February/March 2017 issue of American Craft magazine
Author Staff
Mediums Wood
Martin Puryear Big Phrygian

Martin Puryear, Big Phrygian, 2010 – 14, painted red cedar, 4.9 x 3.3 x 6.3 ft.

Ron Amstutz, © Martin Puryear, courtesy of Matthew Marks Gallery

For our wood issue, we asked distinguished sculptor Martin Puryear to share thoughts on the material that has inspired him for more than 40 years.

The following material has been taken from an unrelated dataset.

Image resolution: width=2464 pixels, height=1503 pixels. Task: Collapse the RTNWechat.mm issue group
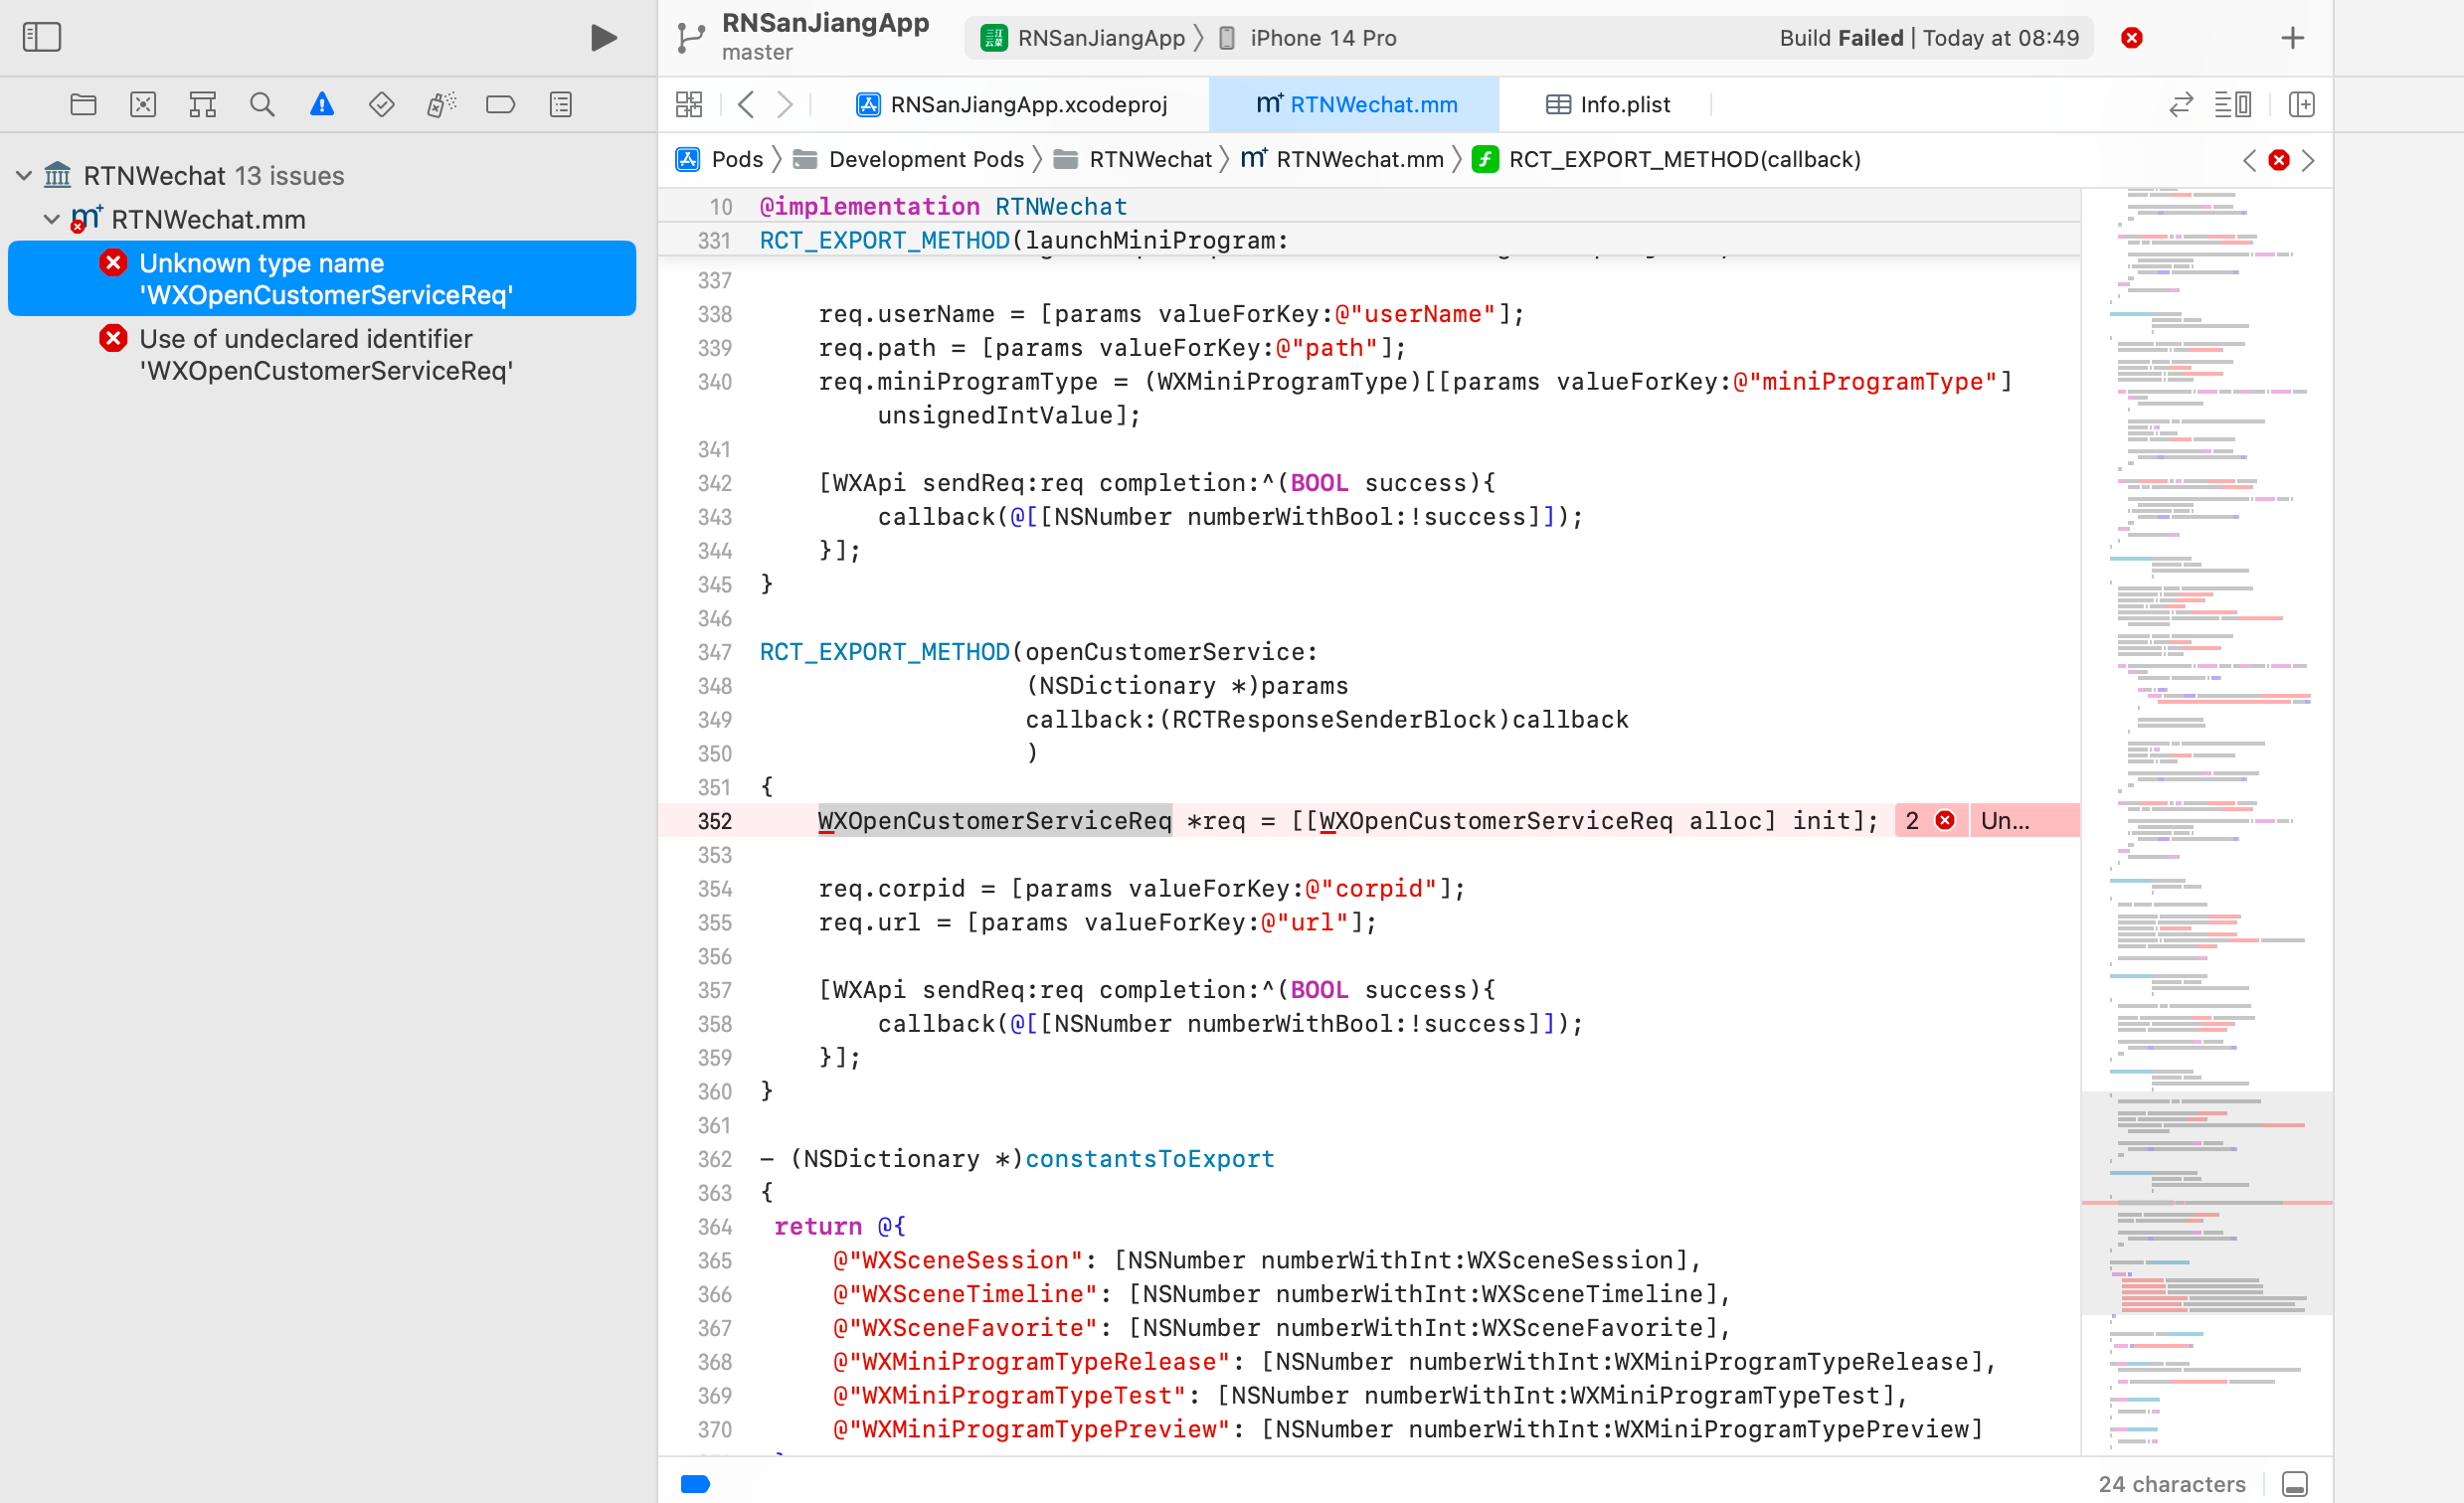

“Wood is seductive, but it’s a demanding material,” he observes. “Because it was once a living organism with a cellular structure, it swells or shrinks with changes in humidity, and this movement has to be taken into account by the craftsman-artist,” he says. And because wood is fibrous, “it’s much stronger – and more easily worked – in the direction of the tree’s growth than it is across the grain. It can’t be welded like metal, so connections need to be reinforced with some kind of joint, which typically involves making cuts and carefully fitted penetrations.”

Fortunately, he points out, “humans all over the globe have had many centuries to learn to work with wood’s idiosyncrasies, and the result for today’s creator is an enormous reservoir of knowledge, which is being rapidly updated.”

Puryear trained in the fine arts; when he went to Sierra Leone as a young Peace Corps volunteer in the 1960s, for the first time he saw skilled woodworkers who didn’t use power tools; they used traditional joinery out of necessity, not as a fine craft. He also spent time with iconic furniture maker James Krenov in his studio in Sweden – another turning point.

He went on to take wood to expressive heights as a sculptural medium – honoring the material in a way that transcends it – in objects of poetic beauty such as Big Phrygian.

Now 75, at the peak of a career filled with honors (including a MacArthur Fellowship and the National Medal of Arts), he resists the limelight as he always has, preferring to focus his energy in his studio in New York’s Hudson Valley. Let the work speak for itself, he urges, citing the wisdom of the Japanese philosopher and craft advocate Soetsu Yanagi: “The thing shines, not the maker.”